» Task goal: Only the lines below starting at the one that contains "Click the Save icon in bottom toolbar" and ending at the one that contains "Given: Select the Grid edit radio button" are to be reproduced, exactly and with both ends kept.
*** Records provided Section Begins ***
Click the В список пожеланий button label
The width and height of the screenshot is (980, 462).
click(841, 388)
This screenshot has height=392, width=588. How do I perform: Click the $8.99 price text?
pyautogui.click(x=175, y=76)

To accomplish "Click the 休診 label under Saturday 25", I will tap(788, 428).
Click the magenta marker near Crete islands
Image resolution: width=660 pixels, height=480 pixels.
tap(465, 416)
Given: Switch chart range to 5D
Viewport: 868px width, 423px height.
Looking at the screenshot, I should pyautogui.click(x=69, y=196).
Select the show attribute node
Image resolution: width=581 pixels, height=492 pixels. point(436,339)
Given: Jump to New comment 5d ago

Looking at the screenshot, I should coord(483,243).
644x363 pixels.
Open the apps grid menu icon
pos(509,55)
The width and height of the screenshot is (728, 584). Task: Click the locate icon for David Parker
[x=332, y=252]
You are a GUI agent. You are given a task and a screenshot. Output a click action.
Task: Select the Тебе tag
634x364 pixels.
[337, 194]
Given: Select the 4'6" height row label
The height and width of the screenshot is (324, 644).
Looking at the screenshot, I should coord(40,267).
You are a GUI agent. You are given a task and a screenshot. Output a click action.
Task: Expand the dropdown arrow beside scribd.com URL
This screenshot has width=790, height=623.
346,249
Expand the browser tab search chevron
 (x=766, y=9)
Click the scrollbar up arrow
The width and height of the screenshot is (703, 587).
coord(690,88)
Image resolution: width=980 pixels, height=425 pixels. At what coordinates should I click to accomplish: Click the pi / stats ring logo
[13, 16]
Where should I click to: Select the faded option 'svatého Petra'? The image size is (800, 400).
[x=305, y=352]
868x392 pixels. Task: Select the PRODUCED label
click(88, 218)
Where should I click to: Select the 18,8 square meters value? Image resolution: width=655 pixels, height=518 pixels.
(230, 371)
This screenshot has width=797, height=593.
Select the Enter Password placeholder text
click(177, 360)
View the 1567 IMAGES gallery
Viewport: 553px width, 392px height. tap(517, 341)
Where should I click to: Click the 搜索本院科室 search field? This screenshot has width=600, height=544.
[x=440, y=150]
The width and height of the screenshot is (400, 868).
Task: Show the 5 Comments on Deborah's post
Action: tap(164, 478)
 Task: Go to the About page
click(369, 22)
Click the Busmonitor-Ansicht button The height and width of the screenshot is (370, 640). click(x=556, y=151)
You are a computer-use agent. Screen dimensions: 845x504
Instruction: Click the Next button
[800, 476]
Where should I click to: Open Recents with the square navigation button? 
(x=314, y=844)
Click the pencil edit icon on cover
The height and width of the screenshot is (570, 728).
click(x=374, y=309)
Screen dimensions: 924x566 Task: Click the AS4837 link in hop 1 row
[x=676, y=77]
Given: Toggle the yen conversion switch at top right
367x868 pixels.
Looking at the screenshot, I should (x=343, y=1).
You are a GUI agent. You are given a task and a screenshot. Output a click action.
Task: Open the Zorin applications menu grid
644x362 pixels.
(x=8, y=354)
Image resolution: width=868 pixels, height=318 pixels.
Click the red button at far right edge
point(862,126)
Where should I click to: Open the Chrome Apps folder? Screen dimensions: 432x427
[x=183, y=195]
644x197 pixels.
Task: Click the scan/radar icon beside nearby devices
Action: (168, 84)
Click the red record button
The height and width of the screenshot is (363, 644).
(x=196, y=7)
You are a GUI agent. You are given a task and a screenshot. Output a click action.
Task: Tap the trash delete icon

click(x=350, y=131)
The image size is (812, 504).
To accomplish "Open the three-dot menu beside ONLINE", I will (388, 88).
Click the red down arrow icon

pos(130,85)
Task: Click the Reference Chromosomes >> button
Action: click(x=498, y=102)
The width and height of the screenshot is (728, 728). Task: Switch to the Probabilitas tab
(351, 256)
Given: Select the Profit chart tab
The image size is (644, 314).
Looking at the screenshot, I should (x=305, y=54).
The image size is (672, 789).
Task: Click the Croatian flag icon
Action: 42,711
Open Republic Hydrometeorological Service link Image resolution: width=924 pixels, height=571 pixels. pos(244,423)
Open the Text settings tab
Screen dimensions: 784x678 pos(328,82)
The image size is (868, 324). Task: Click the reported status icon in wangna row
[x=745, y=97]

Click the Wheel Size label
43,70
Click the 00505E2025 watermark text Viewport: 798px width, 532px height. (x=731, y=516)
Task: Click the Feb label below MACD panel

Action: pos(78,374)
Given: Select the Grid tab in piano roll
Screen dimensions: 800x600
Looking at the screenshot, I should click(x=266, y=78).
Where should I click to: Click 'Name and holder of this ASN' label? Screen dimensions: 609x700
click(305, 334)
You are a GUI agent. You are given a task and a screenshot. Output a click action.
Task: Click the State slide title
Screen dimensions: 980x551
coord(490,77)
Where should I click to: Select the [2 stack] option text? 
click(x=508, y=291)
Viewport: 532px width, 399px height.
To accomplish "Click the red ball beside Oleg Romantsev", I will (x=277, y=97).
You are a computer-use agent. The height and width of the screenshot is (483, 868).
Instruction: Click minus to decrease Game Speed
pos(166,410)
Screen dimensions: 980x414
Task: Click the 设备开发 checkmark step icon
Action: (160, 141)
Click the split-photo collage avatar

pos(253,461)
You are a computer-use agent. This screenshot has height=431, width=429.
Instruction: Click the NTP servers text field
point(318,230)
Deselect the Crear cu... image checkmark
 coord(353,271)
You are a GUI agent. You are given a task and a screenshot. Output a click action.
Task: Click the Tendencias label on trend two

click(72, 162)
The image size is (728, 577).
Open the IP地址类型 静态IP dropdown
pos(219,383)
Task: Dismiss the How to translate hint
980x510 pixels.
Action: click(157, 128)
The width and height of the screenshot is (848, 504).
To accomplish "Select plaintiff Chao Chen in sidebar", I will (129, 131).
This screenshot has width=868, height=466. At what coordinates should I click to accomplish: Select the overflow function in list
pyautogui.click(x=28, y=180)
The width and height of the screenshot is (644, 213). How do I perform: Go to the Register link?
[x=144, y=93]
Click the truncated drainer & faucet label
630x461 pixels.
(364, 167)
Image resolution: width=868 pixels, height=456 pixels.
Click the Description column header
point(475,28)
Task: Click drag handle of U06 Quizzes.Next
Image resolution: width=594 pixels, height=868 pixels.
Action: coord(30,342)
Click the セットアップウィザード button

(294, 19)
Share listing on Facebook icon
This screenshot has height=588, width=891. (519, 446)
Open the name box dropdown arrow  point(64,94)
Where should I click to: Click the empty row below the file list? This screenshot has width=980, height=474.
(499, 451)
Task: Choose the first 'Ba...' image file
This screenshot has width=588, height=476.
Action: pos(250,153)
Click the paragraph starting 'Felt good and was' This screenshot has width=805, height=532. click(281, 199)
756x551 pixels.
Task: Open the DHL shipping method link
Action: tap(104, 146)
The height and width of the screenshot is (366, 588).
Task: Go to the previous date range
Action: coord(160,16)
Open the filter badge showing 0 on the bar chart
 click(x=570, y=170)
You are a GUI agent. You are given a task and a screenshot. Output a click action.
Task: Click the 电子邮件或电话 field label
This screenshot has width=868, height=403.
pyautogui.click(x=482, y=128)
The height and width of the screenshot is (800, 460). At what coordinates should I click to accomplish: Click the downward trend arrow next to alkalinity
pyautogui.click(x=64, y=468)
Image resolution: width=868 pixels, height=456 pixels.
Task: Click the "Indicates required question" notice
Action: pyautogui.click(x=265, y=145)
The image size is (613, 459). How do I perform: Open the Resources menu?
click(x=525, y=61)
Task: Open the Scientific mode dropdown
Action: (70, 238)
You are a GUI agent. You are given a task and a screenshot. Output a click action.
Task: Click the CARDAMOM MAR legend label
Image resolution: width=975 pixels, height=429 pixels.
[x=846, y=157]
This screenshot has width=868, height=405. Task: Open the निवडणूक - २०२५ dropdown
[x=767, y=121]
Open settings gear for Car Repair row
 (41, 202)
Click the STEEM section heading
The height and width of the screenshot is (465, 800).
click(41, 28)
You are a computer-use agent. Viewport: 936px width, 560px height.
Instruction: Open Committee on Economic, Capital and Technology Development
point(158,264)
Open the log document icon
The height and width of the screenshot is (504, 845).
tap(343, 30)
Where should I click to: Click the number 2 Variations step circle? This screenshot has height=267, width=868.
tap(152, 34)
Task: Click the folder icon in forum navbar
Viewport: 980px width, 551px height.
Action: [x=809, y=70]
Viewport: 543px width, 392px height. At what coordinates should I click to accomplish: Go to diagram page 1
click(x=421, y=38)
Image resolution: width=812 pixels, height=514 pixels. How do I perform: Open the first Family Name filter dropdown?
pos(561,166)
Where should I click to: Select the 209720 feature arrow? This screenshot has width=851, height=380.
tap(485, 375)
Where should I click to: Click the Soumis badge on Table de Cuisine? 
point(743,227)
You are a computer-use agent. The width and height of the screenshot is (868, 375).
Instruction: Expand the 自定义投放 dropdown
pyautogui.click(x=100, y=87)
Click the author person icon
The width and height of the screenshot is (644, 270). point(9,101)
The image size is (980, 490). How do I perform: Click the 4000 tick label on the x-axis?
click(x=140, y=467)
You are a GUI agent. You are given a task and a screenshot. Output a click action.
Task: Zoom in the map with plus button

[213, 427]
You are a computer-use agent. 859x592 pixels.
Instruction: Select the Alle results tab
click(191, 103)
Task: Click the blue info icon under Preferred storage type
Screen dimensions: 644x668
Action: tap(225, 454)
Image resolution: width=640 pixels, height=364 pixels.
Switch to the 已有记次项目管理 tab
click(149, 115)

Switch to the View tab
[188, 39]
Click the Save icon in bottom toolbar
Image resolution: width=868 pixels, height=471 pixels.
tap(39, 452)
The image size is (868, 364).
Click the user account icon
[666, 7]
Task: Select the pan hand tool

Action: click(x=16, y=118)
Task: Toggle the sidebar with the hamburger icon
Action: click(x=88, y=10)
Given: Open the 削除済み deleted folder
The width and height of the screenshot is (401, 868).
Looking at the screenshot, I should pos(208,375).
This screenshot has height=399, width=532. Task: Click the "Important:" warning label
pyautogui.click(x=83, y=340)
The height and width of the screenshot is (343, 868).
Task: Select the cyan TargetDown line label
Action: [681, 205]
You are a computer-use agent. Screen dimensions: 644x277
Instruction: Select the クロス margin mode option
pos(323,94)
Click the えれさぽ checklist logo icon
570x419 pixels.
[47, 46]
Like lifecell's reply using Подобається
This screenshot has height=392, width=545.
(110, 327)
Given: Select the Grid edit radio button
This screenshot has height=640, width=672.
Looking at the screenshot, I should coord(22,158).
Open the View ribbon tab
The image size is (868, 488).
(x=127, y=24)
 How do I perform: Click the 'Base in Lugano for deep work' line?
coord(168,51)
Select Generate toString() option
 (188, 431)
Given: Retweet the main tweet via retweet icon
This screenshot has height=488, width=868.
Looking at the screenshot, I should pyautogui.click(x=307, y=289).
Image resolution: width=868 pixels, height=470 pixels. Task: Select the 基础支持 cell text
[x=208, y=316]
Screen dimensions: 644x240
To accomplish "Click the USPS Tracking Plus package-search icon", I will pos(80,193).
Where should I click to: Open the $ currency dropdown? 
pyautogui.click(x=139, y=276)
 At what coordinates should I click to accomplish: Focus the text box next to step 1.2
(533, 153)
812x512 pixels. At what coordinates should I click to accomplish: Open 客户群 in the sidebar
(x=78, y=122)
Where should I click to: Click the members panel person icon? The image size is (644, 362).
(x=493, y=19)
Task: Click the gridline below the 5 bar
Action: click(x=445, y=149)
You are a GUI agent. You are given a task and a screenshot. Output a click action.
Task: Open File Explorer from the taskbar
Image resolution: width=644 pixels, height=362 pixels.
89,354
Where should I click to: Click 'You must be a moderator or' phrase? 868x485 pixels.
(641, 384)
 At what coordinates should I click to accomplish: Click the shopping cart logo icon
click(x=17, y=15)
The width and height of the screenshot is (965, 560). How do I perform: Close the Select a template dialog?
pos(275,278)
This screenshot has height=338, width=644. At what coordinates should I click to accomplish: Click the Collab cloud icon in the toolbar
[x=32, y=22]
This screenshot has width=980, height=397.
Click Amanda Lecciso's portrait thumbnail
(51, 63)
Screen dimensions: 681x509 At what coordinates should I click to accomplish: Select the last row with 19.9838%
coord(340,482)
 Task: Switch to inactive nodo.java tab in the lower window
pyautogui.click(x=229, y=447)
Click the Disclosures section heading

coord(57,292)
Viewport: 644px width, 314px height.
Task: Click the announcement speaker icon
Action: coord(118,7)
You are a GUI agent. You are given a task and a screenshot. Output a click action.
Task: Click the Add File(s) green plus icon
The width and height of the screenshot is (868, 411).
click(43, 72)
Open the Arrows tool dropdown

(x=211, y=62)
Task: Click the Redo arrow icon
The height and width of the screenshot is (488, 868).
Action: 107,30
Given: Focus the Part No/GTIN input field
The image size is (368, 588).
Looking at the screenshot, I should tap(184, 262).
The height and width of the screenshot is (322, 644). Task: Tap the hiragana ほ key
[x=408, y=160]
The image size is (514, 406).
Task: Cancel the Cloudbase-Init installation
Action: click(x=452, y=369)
*** Records provided Section Ends ***
» Expected output:
Click the Save icon in bottom toolbar
Image resolution: width=868 pixels, height=471 pixels.
tap(39, 452)
The image size is (868, 364).
Click the user account icon
[666, 7]
Task: Select the pan hand tool

Action: click(x=16, y=118)
Task: Toggle the sidebar with the hamburger icon
Action: click(x=88, y=10)
Given: Open the 削除済み deleted folder
The width and height of the screenshot is (401, 868).
Looking at the screenshot, I should pos(208,375).
This screenshot has height=399, width=532. Task: Click the "Important:" warning label
pyautogui.click(x=83, y=340)
The height and width of the screenshot is (343, 868).
Task: Select the cyan TargetDown line label
Action: [681, 205]
You are a computer-use agent. Screen dimensions: 644x277
Instruction: Select the クロス margin mode option
pos(323,94)
Click the えれさぽ checklist logo icon
570x419 pixels.
[47, 46]
Like lifecell's reply using Подобається
This screenshot has height=392, width=545.
(110, 327)
Given: Select the Grid edit radio button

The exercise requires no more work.